Count Rows on an old rowing machine

Idea

At the end of 2019 a mechanical rowing machine came into my possession. This machine (a Hanseatic Rowing Machine) has no electronics at all but I want to measure the rows I am doing.

Recording

So I bought an I2C based Accelerometer: MMA7455 and soldered a raspberry-pi zero shield for it:

/images/rowing_sensor.png

The recording is done with a Python script that is started on boot via systemd.

This code shows howto read the current value from the sensor:

import smbus

bus = smbus.SMBus(1)
# MMA7455L address is 0x1D
bus.write_byte_data(0x1D, 0x16, 0x01)

# read values
data = bus.read_i2c_block_data(0x1D, 0x00, 6)

# Convert the data to 10-bits
xAcc = (data[1] & 0x03) * 256 + data [0]
if xAcc > 511 :
    xAcc -= 1024
yAcc = (data[3] & 0x03) * 256 + data [2]
if yAcc > 511 :
    yAcc -= 1024
zAcc = (data[5] & 0x03) * 256 + data [4]
if zAcc > 511 :
    zAcc -= 1024

print(f"Acceleration {xAcc:5d} {yAcc:5d} {zAcc:5d}")

The full record script used on the raspberry pi is additionally logging to a csv file: https://github.com/mfa/rowing-count/blob/master/record.py.

Evaluation

The latest version of the evaluation as a jupyter notebook: https://github.com/mfa/rowing-count/blob/master/experiments.ipynb

First, we need to find the best curve for the problem. Here we see 1 row, 2 rows and 5 rows:

/images/rowing_all_axes.png

And only the 5 rows zoomed in:

/images/rowing_all_axes_5.png

Only in the x axis curve the rows are clearly distinguishable.
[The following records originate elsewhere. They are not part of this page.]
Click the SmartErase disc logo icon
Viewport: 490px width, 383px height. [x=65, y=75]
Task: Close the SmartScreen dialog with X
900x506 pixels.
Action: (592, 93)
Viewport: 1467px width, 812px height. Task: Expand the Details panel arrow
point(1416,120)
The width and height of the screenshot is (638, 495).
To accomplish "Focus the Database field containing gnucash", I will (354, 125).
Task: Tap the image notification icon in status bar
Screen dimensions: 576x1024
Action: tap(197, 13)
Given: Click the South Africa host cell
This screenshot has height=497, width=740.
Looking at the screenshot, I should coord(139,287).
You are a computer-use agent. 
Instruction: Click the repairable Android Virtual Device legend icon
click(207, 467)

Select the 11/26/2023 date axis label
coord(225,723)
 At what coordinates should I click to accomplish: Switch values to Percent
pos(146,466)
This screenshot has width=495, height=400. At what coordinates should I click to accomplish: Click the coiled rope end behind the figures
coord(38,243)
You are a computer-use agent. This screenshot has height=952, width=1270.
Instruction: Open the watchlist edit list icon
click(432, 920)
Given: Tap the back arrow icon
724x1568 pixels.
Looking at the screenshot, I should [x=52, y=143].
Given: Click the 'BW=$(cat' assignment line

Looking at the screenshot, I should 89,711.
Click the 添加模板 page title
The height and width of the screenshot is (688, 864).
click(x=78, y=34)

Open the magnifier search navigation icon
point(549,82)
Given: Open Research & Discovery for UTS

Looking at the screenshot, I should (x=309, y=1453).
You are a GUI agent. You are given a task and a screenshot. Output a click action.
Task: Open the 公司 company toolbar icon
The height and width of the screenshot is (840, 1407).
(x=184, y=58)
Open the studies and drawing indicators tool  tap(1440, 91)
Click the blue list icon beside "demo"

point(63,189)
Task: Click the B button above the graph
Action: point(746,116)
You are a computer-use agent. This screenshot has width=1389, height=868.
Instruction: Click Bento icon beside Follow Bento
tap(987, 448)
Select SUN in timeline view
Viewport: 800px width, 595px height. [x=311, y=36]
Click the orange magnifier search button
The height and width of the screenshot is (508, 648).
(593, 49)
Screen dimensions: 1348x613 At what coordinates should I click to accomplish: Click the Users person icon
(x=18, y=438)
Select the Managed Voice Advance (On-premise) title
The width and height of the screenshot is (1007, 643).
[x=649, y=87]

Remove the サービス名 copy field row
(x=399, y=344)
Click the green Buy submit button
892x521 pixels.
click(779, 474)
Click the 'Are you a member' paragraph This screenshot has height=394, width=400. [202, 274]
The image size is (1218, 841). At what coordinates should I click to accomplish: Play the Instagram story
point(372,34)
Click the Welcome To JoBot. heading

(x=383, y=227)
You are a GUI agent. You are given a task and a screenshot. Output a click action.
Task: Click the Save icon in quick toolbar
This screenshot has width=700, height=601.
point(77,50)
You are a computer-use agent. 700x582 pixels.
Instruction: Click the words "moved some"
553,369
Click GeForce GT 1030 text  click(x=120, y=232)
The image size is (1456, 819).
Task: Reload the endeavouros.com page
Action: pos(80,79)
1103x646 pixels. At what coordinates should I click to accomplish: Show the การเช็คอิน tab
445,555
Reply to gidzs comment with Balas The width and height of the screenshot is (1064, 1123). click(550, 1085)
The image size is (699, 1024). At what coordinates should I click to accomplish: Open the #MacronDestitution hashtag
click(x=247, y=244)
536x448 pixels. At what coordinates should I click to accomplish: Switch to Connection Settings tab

So the isolated x axis looks like this

/images/rowing_5x.png

Because it is easier to detect peaks on top we negate the curve:

/images/rowing_5x_neg.png

And now smoothen the curve using a savgol filter:

/images/rowing_5x_neg_savgol.png

We got the parameters for the savgol by trial and error.

The next step is the peak finding. Scipy has a find_peaks method that works after some tweaking quite good:

/images/rowing_5.png

The (orange) line below the found peak is the prominence. This "height" helps filtering too small peaks. The complete filtering methods looks like this

def get_peaks(x):
    _ = np.negative(x)
    _ = scipy.signal.savgol_filter(_, 51, 3)
    peaks, properties = scipy.signal.find_peaks(_, prominence=5, width=40)
    return sum(map(lambda i: i>12, properties["prominences"]))

The sum in the last line filters all peaks with a prominence higher than 12 and only sums them.